**Excerpt**
>> Start

I have both a Hungarian and French barrel that are both in the “break in” stage and only on their second wine. After leaving wines in both for four weeks, the French version was more pronounced, it will be interesting to see how the second batch from each turns out after 8 weeks. I would encourage you to read @winemaker81’s oak experiment logs as he had some great observations noted that may answer your questions


----------



## winemaker81 (Feb 6, 2022)

As @mainshipfred pointed out, there is a difference between French and Hungarian oak.

I am struggling with an answer, as I can tell you _my _taste, but that doesn't mean yours is the same. That said:

French oak produces a more sour taste than Hungarian, and in my winemaking I prefer Hungarian. Yet I'm a fan of Bordeaux and Rhone wines. Like Fred advises, go with the cheaper barrel.

The oak stix experiment that @She’sgonnakillme mentions is on my web site (see my sig). The link is listed on my home page.


----------



## cmason1957 (Feb 6, 2022)

Here is what can be found at morewinemaking.com:



> French Oak Flavor Summary
> All toast levels have a perceived aromatic sweetness and full mouthfeel.
> French oak has a fruity, cinnamon/allspice character, along with custard/ crème brûlée, milk chocolate and campfire/roasted coffee notes*. (*Especially at higher toast levels.)
> As the toast levels increased the fruity descriptor for the wine changed from fresh to jammy to cooked fruit/raisin in character.
> ...


----------



## Tin_Man (Feb 6, 2022)

winemaker81 said:


> As @mainshipfred pointed out, there is a difference between French and Hungarian oak.
> 
> I am struggling with an answer, as I can tell you _my _taste, but that doesn't mean yours is the same. That said:
> 
> ...



@winemaker81 I found your website, and the oak stix experiment, and totally loved it! I am impressed that you have recorded that much data over that much time. A true marvel.


----------



## Rocky (Feb 7, 2022)

At our level of wine making, I believe the main difference between French Oak and Hungarian Oak barrels is that the French Oak costs more.


----------



## Glidewaves (Feb 7, 2022)

In general, they use more Hungarian oak in Italy. When I make Italian varieties I use Hungarian either barrel or cubes.


----------



## balatonwine (Feb 7, 2022)

Why are you not considering American Oak?


----------



## winemaker81 (Feb 7, 2022)

From what I read, pre-WWI, the French used Hungarian oak. The war cut supply lines so they switched to their native oak, and never switched back.

>> End

**Listed entries**
>> Start

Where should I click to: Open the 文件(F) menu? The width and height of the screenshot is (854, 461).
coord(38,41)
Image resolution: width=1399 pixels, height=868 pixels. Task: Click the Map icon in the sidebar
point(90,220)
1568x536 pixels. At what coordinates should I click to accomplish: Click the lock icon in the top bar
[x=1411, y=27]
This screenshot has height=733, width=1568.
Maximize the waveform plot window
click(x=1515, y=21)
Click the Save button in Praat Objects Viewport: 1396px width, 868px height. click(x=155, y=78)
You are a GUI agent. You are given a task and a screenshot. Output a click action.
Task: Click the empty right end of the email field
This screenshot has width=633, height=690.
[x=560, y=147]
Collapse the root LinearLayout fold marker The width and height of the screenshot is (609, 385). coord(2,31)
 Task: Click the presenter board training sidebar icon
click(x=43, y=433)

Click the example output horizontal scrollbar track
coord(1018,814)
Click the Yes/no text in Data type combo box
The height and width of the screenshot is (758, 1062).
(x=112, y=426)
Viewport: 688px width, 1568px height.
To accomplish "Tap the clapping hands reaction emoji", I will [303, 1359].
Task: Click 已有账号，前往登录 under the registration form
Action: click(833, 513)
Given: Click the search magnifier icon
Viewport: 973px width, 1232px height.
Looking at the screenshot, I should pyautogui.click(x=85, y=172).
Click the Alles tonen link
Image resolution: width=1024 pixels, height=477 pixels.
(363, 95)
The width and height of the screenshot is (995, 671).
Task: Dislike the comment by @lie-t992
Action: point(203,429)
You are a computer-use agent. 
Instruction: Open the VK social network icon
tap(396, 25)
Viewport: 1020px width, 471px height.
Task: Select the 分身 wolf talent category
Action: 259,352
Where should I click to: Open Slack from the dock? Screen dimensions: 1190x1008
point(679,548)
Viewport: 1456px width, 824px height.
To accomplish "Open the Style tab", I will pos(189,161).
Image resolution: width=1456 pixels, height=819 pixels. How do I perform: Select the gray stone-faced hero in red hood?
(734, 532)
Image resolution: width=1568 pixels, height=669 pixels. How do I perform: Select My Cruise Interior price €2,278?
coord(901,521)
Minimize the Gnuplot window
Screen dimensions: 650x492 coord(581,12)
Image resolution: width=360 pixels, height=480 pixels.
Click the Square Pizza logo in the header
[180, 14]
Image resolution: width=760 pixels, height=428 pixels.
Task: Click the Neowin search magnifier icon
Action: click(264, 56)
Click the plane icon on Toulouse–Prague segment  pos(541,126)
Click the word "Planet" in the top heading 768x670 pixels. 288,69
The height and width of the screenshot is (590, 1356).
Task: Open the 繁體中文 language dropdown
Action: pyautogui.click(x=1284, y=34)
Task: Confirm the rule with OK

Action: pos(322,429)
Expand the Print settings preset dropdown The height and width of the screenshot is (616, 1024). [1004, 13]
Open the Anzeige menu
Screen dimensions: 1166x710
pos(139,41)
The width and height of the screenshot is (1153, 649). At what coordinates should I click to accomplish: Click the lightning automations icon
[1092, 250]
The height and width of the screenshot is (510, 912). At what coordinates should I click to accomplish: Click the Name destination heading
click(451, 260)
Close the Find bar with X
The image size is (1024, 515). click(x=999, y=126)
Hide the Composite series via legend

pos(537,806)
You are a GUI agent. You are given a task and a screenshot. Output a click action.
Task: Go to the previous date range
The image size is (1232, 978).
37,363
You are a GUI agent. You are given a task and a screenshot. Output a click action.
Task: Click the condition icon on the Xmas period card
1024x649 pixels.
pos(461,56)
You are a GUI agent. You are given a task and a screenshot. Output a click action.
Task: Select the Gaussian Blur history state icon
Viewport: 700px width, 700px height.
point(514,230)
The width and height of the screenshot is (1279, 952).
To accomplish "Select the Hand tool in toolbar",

>> End

**Work to complete**
(A) In the thread on French and Hungarian oak barrels, how long did the first poster leave wines in both barrels?
(B) List every distinct username that appears in a post header in the thread on French and Hungarian oak barrels.
(C) Write the next post in the thread on French and Hungarian oak barrels, following its final post.

**Answers to the exercise**
(A) Four weeks.

(B) winemaker81, cmason1957, Tin_Man, Rocky, Glidewaves, balatonwine

(C)
----------



## Tin_Man (Feb 7, 2022)

balatonwine said:


> Why are you not considering American Oak?



From my experience I believe American oak to be inferior for winemaking. It's a completely different species of tree (Quercus alba). It also grows faster, meaning it has looser grain. Loose grain is less porous and more fibrous meaning more tannin extraction. It can make the wines quite harsh in barrel. 

French or Hungarian oak is usually tighter grain (slower growth). Tighter grain is more porous with less fibers. These pores better regulate oxygen exchange over time, tannin extraction is usually better too. 

You can actually measure the grain on your barrels at the croze where the staves end.

Again, just my opinion, but there is some science behind it.


----------



## balatonwine (Feb 7, 2022)

Tin_Man said:


> Again, just my opinion, but there is some science behind it.



Thank you for the reply.

Different oaks simply create different wines. If you like the types of wine they make or not is less science and more preference and market pressure.....






A comparison of French, Hungarian, and American Oaks | MoreWine







morewinemaking.com





If you do not like the wine one oak makes over another, that is fine. But then you still need to really consider what @mainshipfred said, since location even within a country will matter.

Side note: I live in Hungary, if you did not check.... so my choice of oak, if used, is based on locality... slow foodish concept, and supporting local economies..... If I lived in Texas, I would probably buy American. But that is just me. Which is the only reason really why I asked.


----------



## winemanden (Feb 7, 2022)

Going by what I've read, American Oak barrels were used to give Spanish Rioja wines a taste of vanilla.


----------



## Kitchen (Feb 17, 2022)

balatonwine said:


> Why are you not considering American Oak?



The main issue with American oak is that it is not seasoned as long since it is predominantly used in Bourbon barrels that are looking for an intense in your face flavor. Most cooperages will only let their American staves season for 6 months. They are also not as interested in only using the highest quality staves. Wine barrels need to be tighter since wine has no sugar in it. Bourbon barrels do not need to be made to as high of a standard since the sugar in the bourbon will help plug any loose spots. 

In contrast, cooperages that specialize in wine barrels let their staves season for at least 2 years, which allows for a softer flavor profile.

I have a sour cherry mead sitting in a new American oak barrel that had staves seasoning for three years and made to the same standards as a wine barrel. I thought for sure the favor would be intense, since that is the reputation American oak has. The cooper assured me otherwise. It's been 10 month so far and the flavor is still mild and progressing like an European wine barrel would.

With that said, American oak does have a very different flavor profile, think sweat coconut with hints of dill, eucalyptus, mint. There is still vanilla, but really none of the baking spices that European oak is known for.


----------



## winemaker81 (Feb 17, 2022)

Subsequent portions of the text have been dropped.